● Set exercise A:
Using the notebook excerpt on text pre-processing below, what are the answers to these questions?
(i) Which library is used to lemmatize the words?
(ii) What two things are removed from the text before lemmatizing?
(iii) For which course does the code print the words?
● Set exercise B: Can you print the stretch of the notebook excerpt on text pre-processing from "We also lemmatize" through "in alphabetical order." word for word?
● Set exercise C: Could you proceed with the notebook excerpt on text pre-processing, picking up after its last line?

● Extract provided:
○ ○ ○ ○ ○ ○ ○
We chose to remove all punctuation and all stopwords since there really is no interest in keeping them.

We also lemmatize the words using the nltk library, to keep track of similar words and have a more accurate word occurence count.

We remove every words that was as present as the 20 most/least present words.

## 2.Print the terms in the pre-processed description of the IX class in alphabetical order.


In [177]:
ixBow = bagOfWords[name2id['Internet analytics']]
print('Words for Internet analytics course:')
for words in sorted(ixBow.keys(),key=lambda v: v.upper()):
    print('   -',words)
○ ○ ○ ○ ○ ○ ○
● Given information:
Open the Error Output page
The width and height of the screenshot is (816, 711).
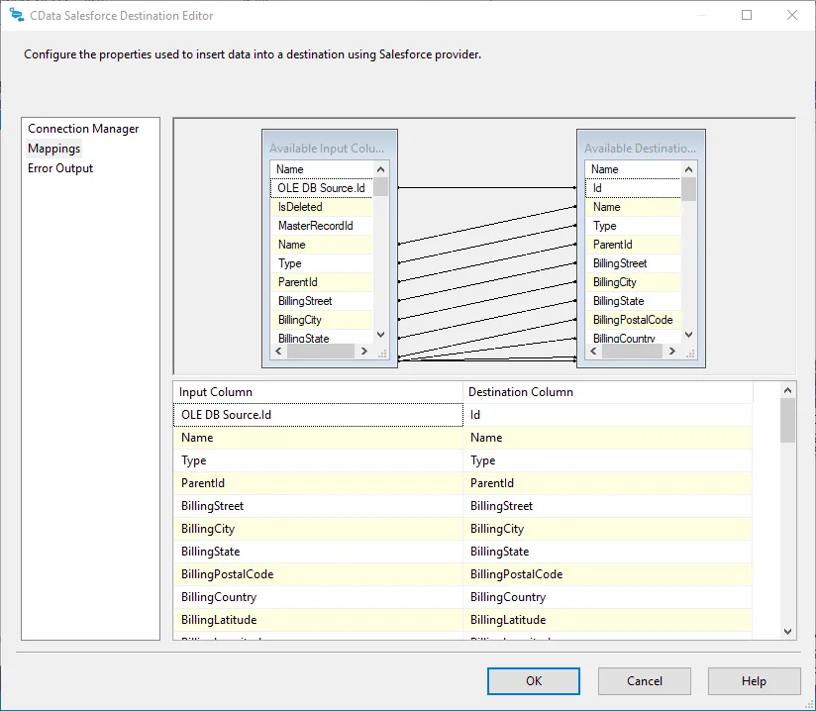click(x=61, y=167)
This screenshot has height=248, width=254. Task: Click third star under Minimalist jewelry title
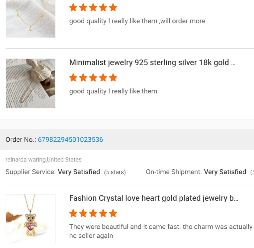click(93, 78)
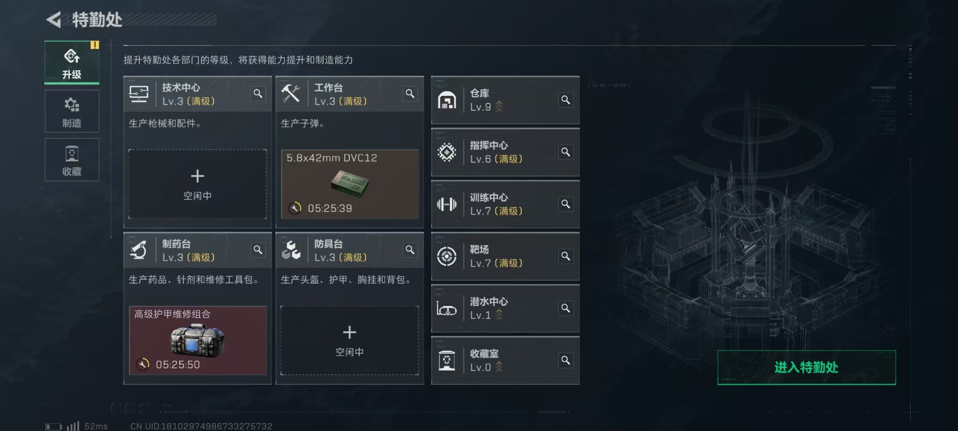The width and height of the screenshot is (958, 431).
Task: Open the 高级护甲维修组合 production card
Action: [x=198, y=340]
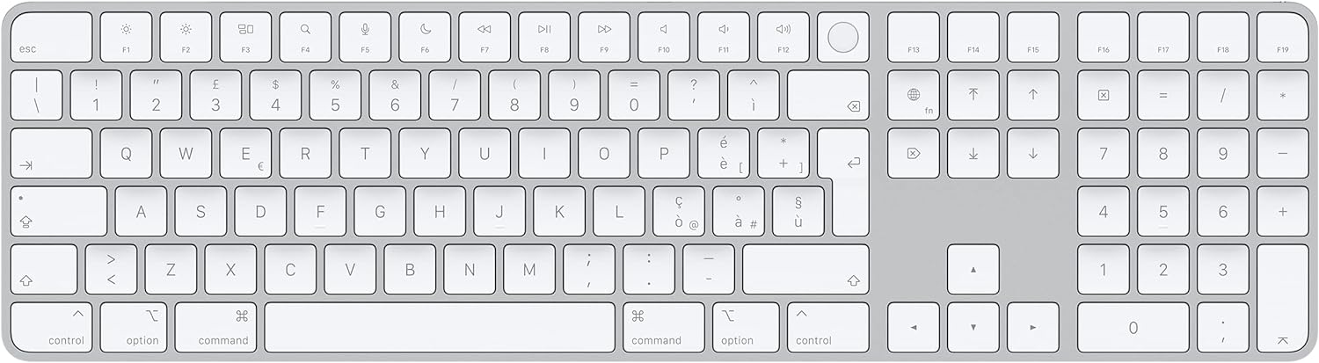
Task: Tap the F5 dictation microphone key
Action: tap(365, 37)
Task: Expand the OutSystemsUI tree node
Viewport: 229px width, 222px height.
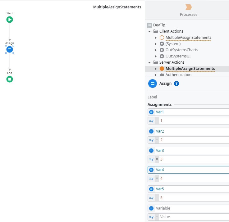Action: (156, 56)
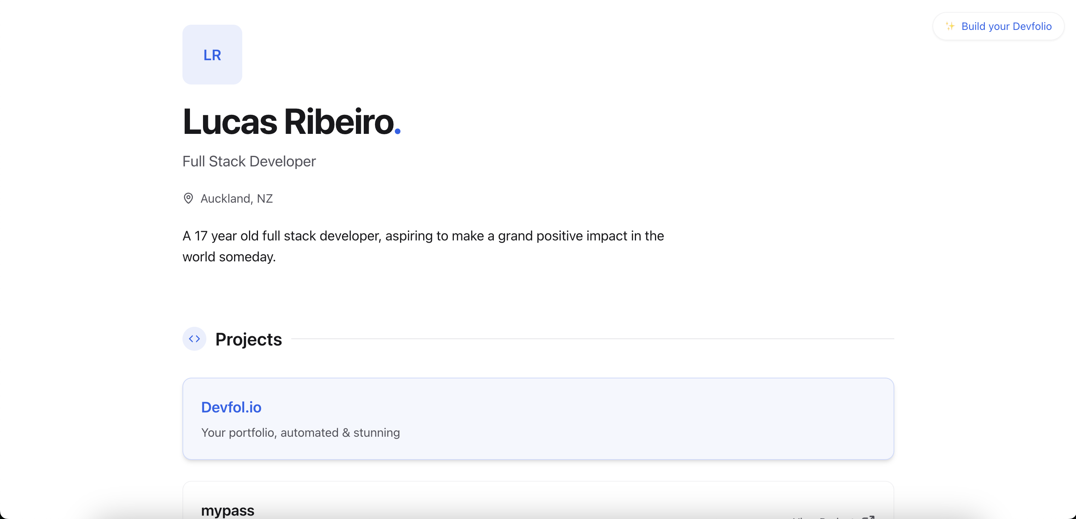Image resolution: width=1076 pixels, height=519 pixels.
Task: Select the location pin icon near Auckland
Action: pos(188,198)
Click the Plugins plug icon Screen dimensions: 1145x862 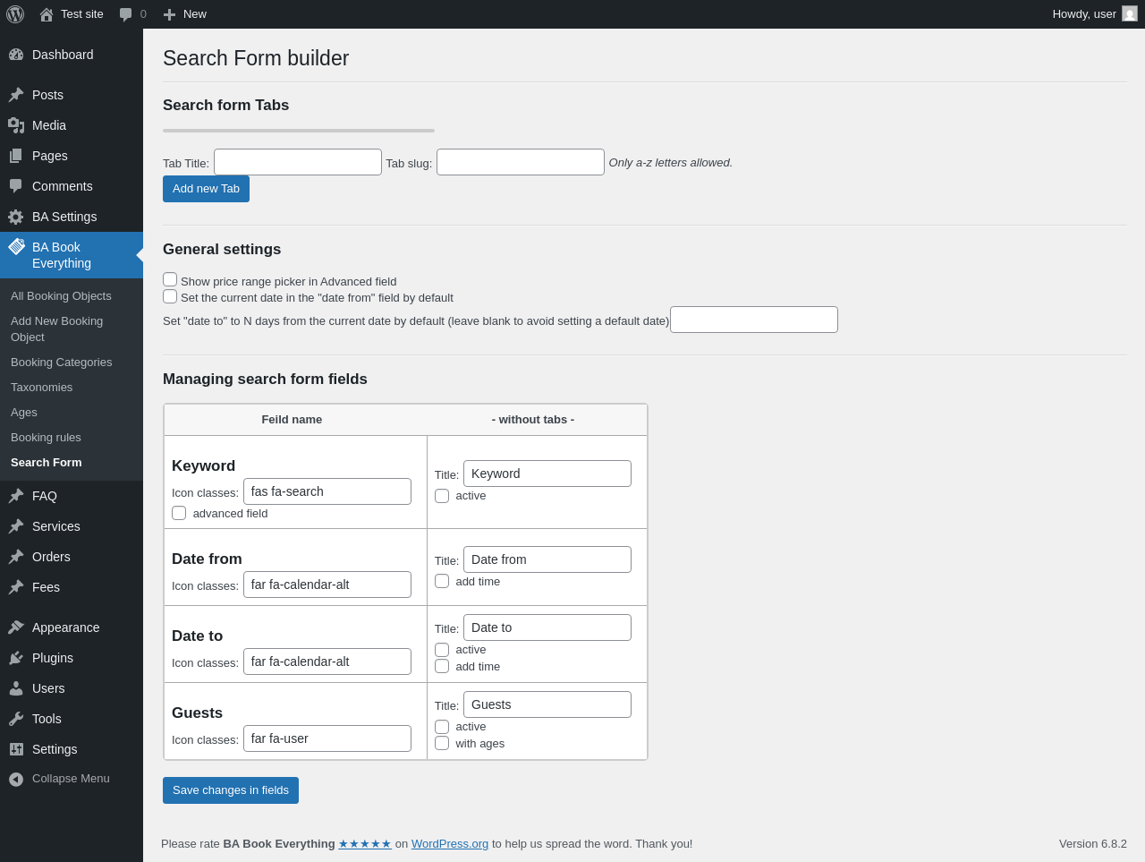coord(16,658)
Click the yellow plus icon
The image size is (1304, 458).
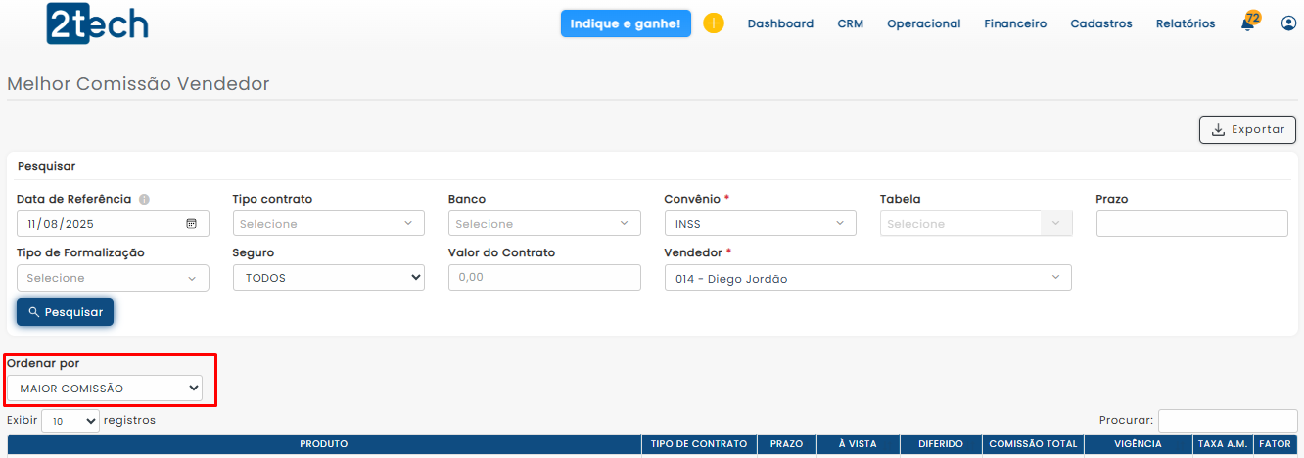[x=714, y=23]
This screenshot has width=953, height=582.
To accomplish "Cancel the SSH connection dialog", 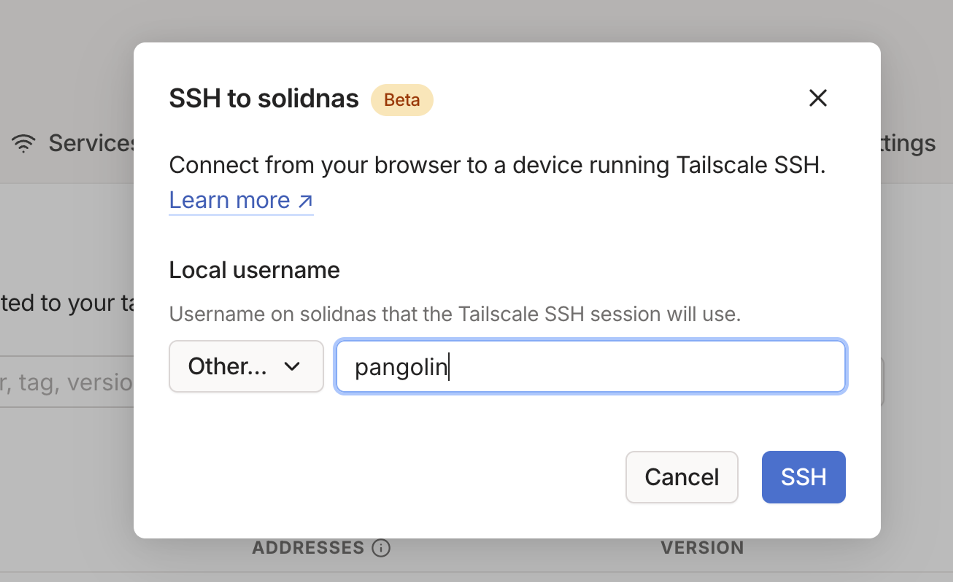I will coord(681,477).
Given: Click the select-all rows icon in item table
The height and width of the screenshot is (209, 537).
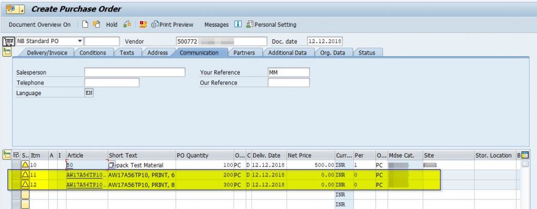Looking at the screenshot, I should [x=16, y=155].
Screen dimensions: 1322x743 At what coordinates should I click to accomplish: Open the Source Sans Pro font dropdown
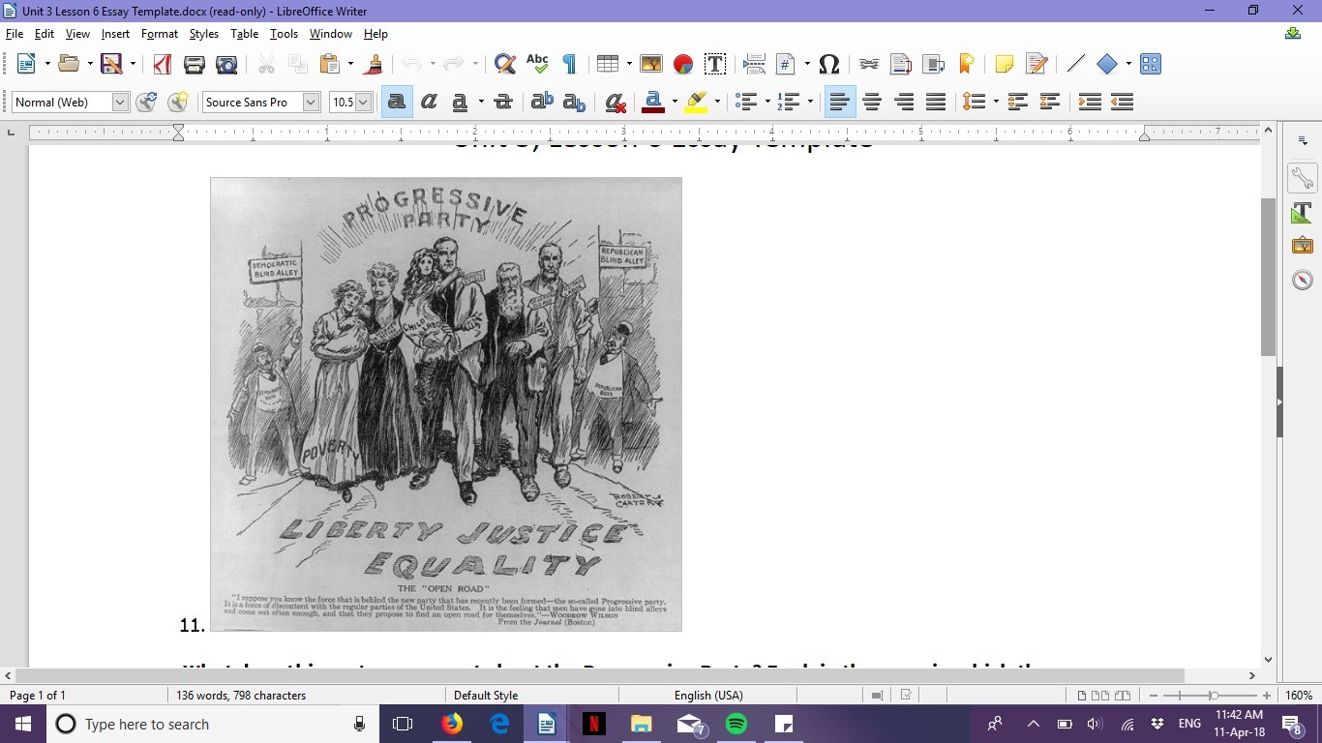(311, 103)
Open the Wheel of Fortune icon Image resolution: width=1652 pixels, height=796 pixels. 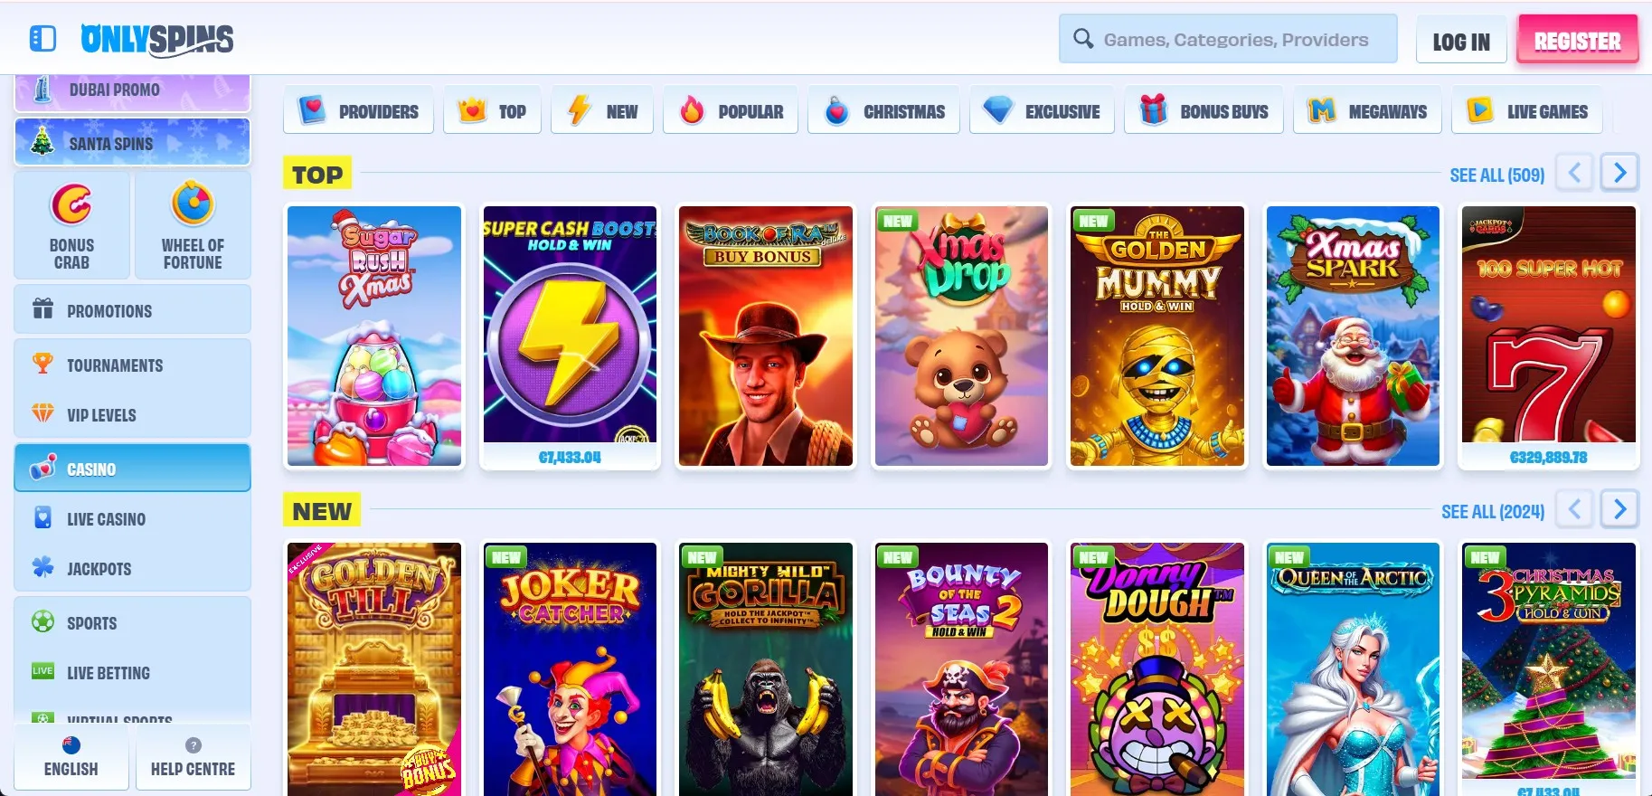point(193,204)
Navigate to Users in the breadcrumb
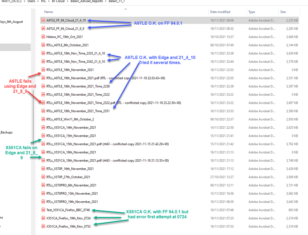 point(31,2)
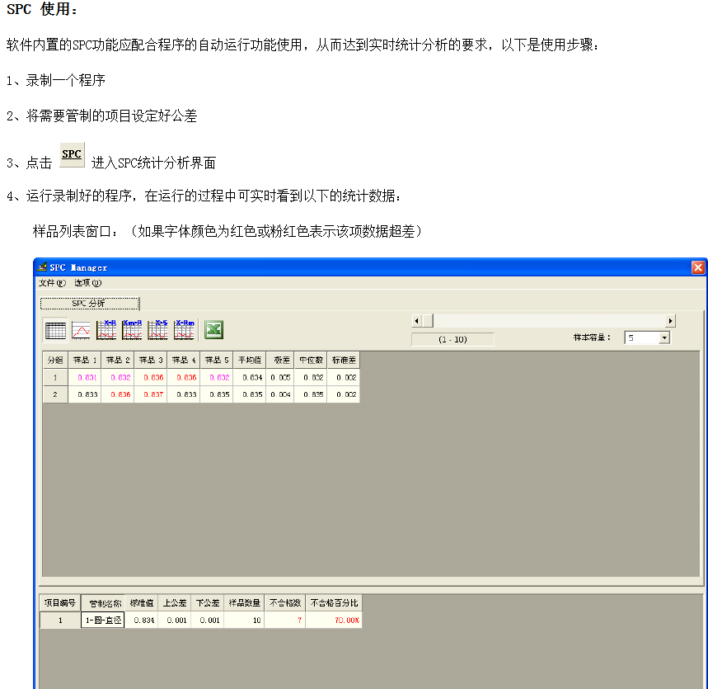Viewport: 708px width, 689px height.
Task: Click the Excel export icon
Action: [x=212, y=329]
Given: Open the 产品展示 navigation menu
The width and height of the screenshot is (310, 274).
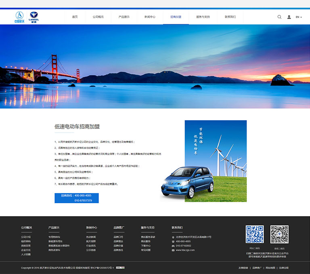Looking at the screenshot, I should pyautogui.click(x=124, y=17).
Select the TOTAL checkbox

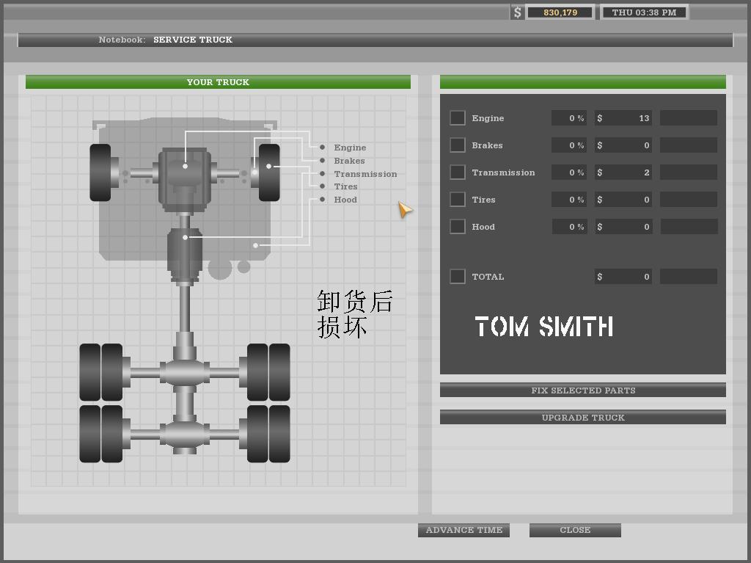(x=458, y=277)
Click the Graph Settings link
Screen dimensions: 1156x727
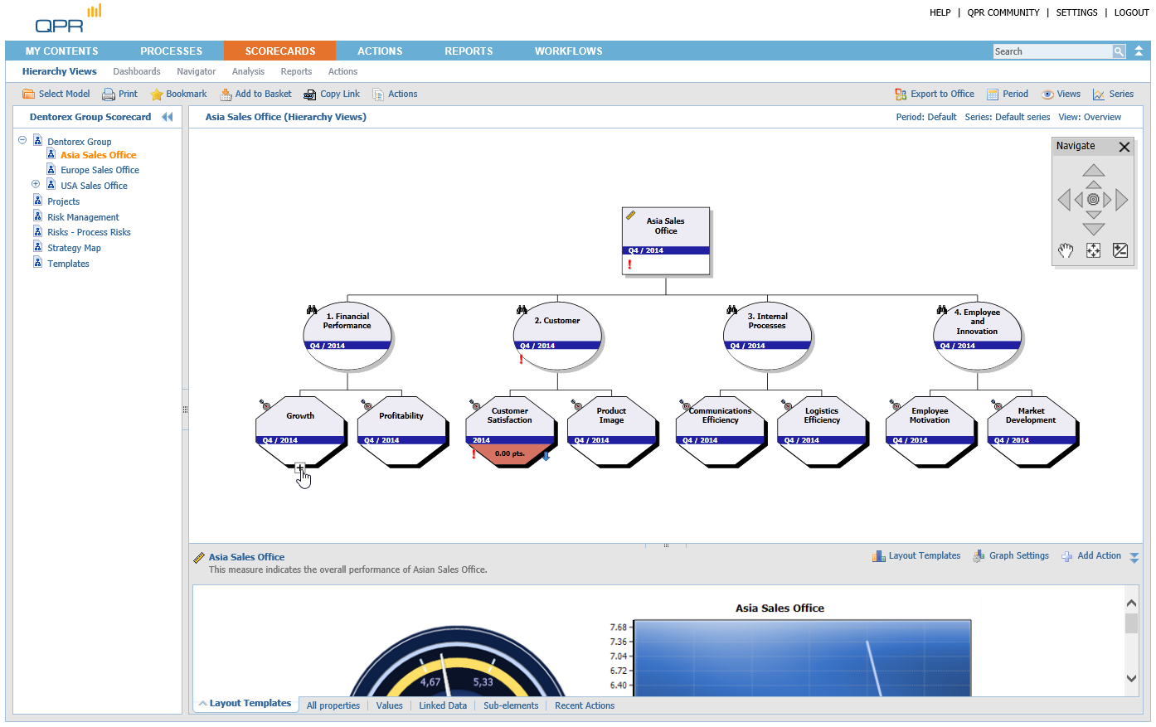pyautogui.click(x=1018, y=556)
○ ○ ○ ○ ○ ○ ○
● Final answer A:
(i) The nltk library.
(ii) All punctuation and all stopwords.
(iii) The Internet analytics course.

● Final answer B:
We also lemmatize the words using the nltk library, to keep track of similar words and have a more accurate word occurence count.

We remove every words that was as present as the 20 most/least present words.

## 2.Print the terms in the pre-processed description of the IX class in alphabetical order.

● Final answer C:
Words for Internet analytics course:
   - acquired
   - activity
   - ad
   - advertisement
   - algebra
   - algorithm
   - analytics
   - analyze
   - application
   - auction
   - balance
   - based
   - cathedra
   - chain
   - class
   - cloud
   - clustering
   - collection
   - com-300
   - combination
   - communication
   - community
   - computing
   - concrete
   - coverage
   - current
   - data
   - datasets
   - decade
   - dedicated
   - designed
   - detection
   - develop
   - dimensionality
   - draw
   - e-commerce
   - effectiveness
   - efficiency
   - exam
   - expected
   - explore
   - explores
   - field
   - final
   - foundational
   - framework
   - function
   - fundamental
   - good
   - graph
   - hadoop
   - hands-on
   - homework
   - important
   - information
   - infrastructure
   - inspired
   - internet
   - java
   - key
   - knowledge
   - lab
   - laboratory
   - large-scale
   - linear
   - machine
   - main
   - map-reduce
   - markov
   - mat

## Exercise 4.2: Term-document matrix

In [290]:
globalBagOfWords, bagOfWords = getBagOfWords()

# Som helpers variable
numTerms = len(globalBagOfWords.keys())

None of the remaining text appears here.